Después de «la consulta», la «sesión».

Estamos bailando bajo las ramas de un árbol. Caen gotas de las hojas, o de las ramas mismas; es agua helada que siento en mi cabeza, en mis orejas, expuestas después del corte mensual de pelo (hecho por mi mamá sobre un piso, en el baño, con sus tijeras y su navaja especial, desinfectada). Pero mi mamá no siente frío, yo tampoco. Veo las clavículas marcadas tras la blusa; luego expuestas. Blancas, casi fosforescentes bajo la luz de los globos. Tan blancas como su sostén. De pronto sus piernas aparecen, desnudas. ¿Dónde ha dejado su falda? Veo sus piernas cortar el fondo del parque, como tijeras que en un ángulo captan la luz y refulgen.

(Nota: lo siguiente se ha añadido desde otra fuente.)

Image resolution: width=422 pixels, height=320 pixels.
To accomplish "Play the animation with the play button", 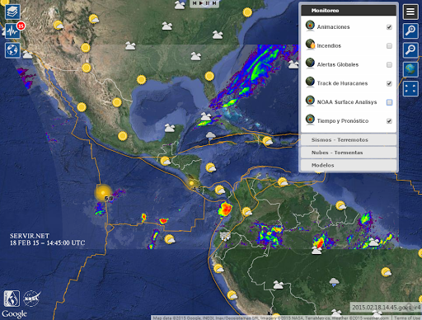I will point(201,3).
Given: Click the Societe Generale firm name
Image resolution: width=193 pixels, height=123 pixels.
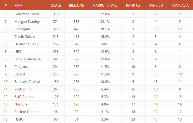Looking at the screenshot, I should pos(28,112).
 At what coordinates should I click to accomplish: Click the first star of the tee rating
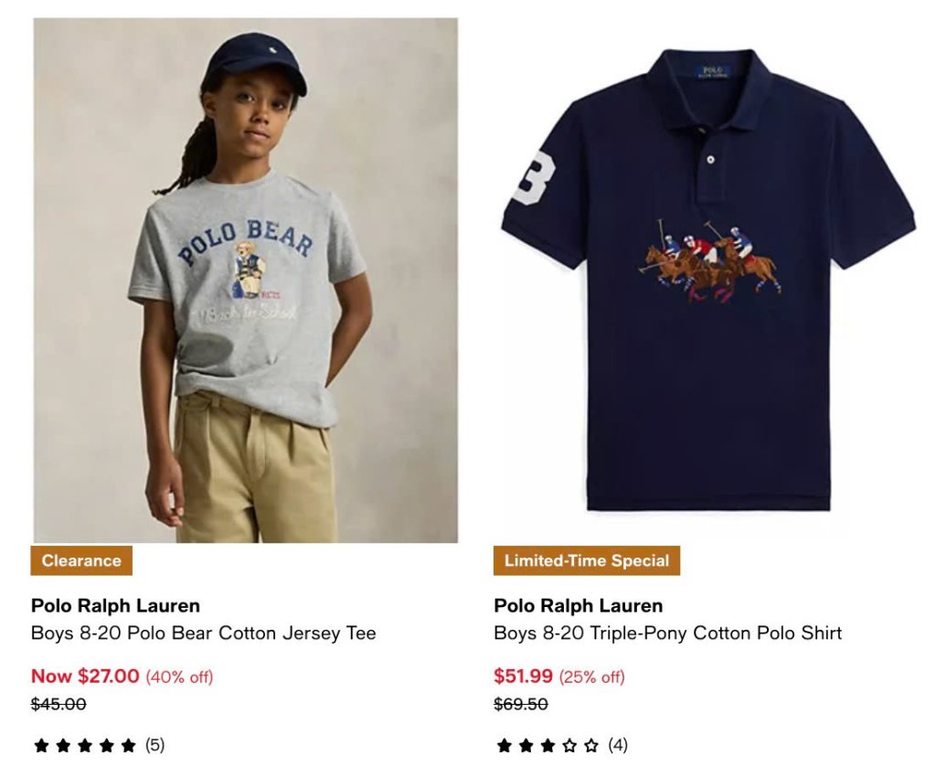[41, 745]
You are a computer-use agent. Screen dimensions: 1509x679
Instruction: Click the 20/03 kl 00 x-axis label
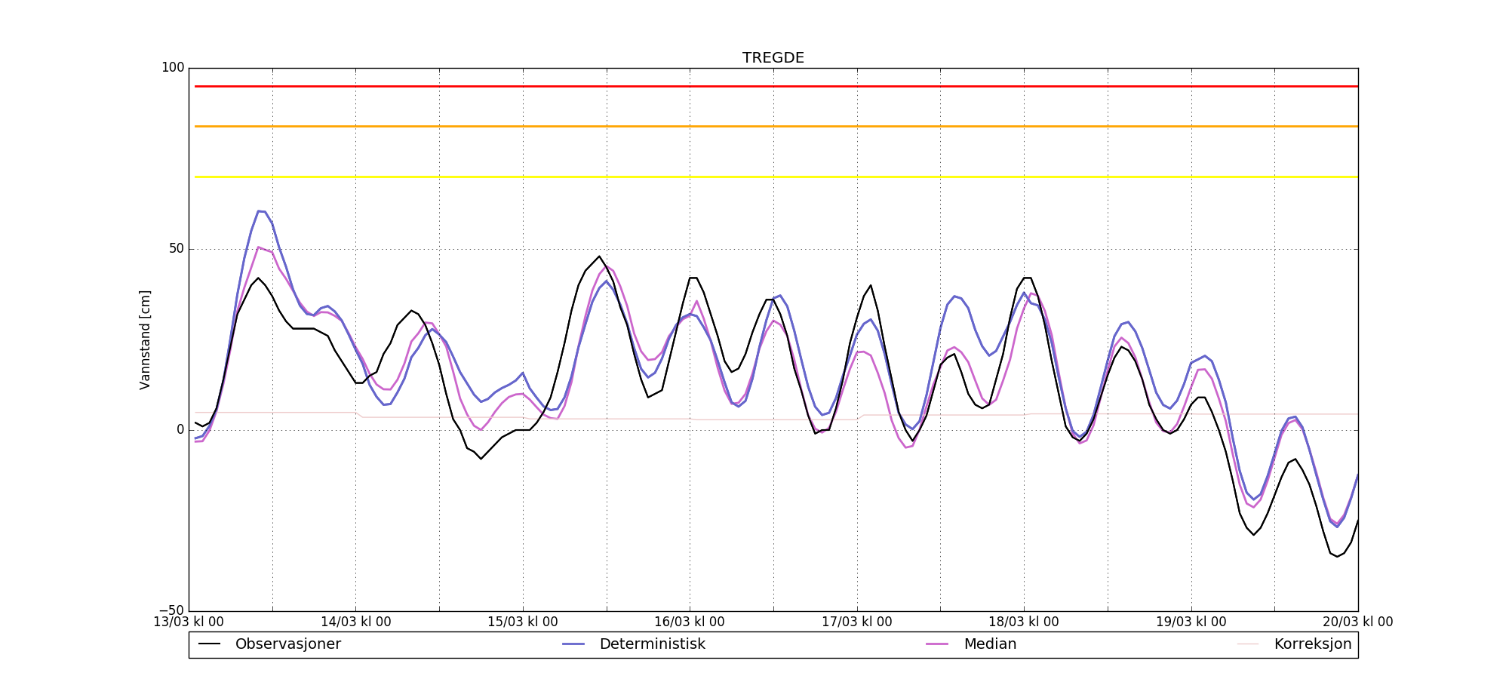pyautogui.click(x=1357, y=622)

Mi mamá se hace pipí y, de pronto, veo una toalla mitad blanca, mitad roja. Hay sangre ahí. La toallita resalta en el contorno oscuro del suelo. Me saco los zapatos como si hubiera llegado a algún destino y no necesitara más ningún calzado. Miro la silueta de mi pie; la huella sobre el maicillo gris. Es raro: mi mamá no tiene prisa, eso es porque el tiempo pasa muy lentamente, con relajo; el mismo tiempo se ha rebelado para transcurrir con la mínima velocidad. Y en mi cabeza hay un globo, muy parecido al de los faroles, que me asegura un poder: puedo elevar mis manos y tocar el extremo de los postes.

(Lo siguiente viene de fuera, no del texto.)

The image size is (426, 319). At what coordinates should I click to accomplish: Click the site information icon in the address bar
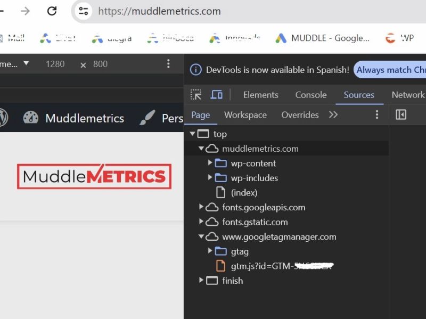point(83,11)
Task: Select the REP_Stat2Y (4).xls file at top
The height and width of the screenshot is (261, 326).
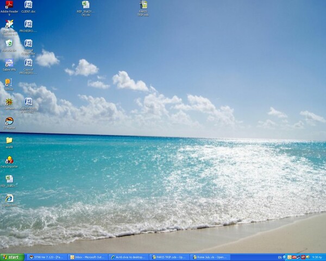Action: [85, 5]
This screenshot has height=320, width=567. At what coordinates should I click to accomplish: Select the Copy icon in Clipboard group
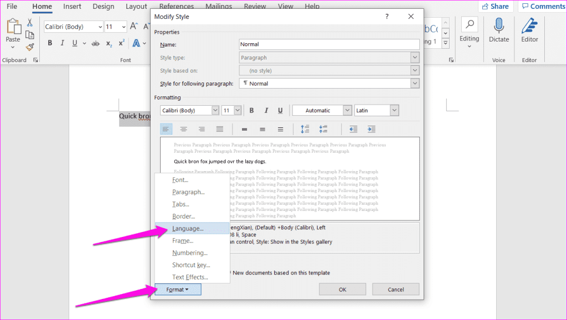pos(30,35)
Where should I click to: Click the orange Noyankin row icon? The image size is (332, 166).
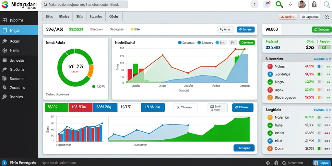tap(270, 117)
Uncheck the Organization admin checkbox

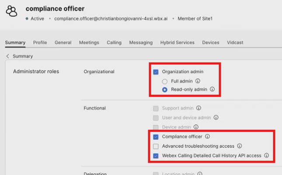click(x=156, y=72)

«Sebastián», canta mi mamá. Una de sus canciones favoritas, a la que le agrega mi nombre. Reemplaza la letra por mi nombre, pero sigue, lealmente, la melodía.

Camino hasta que mi palma toca la corteza rugosa del árbol que parece la piel de un cocodrilo; los postes también tienen una piel y es dura, acerada, fría, con líneas paralelas que se elevan hasta llegar a los globos, arriba. Al presionar mi palma contra el cilindro de metal, juraría que la humedad en ella se evapora al instante, tan alta es la temperatura dentro de mi cuerpo, tiene la capacidad de secar las gotas de lluvia solo gracias al contacto entre mi piel ardiente y el poste empapado que despide un siseo como de gasificación.

Sí que he llegado al lugar de destino; bajo el árbol me dejo caer. Me desmayo, estoy descalzo y al pie del árbol. Siento agua en mis pantalones; es tibia. Me dejo llevar, no hay nada que resistir. La orina se expande por mis pantalones, es una liberación tan agradable. Estoy sonriendo. Sonrío y parpadeo. Sobre mí las ramas de distintos tamaños del abeto se proyectan, disparejas, desde el tronco hacia los costados, como las aspas de un paraguas roto. Cierro los ojos, sonriendo. Duermo.

Mi amor, ¡te atreviste!


 

(*) Fragmento de novela homónima, en proceso de edición.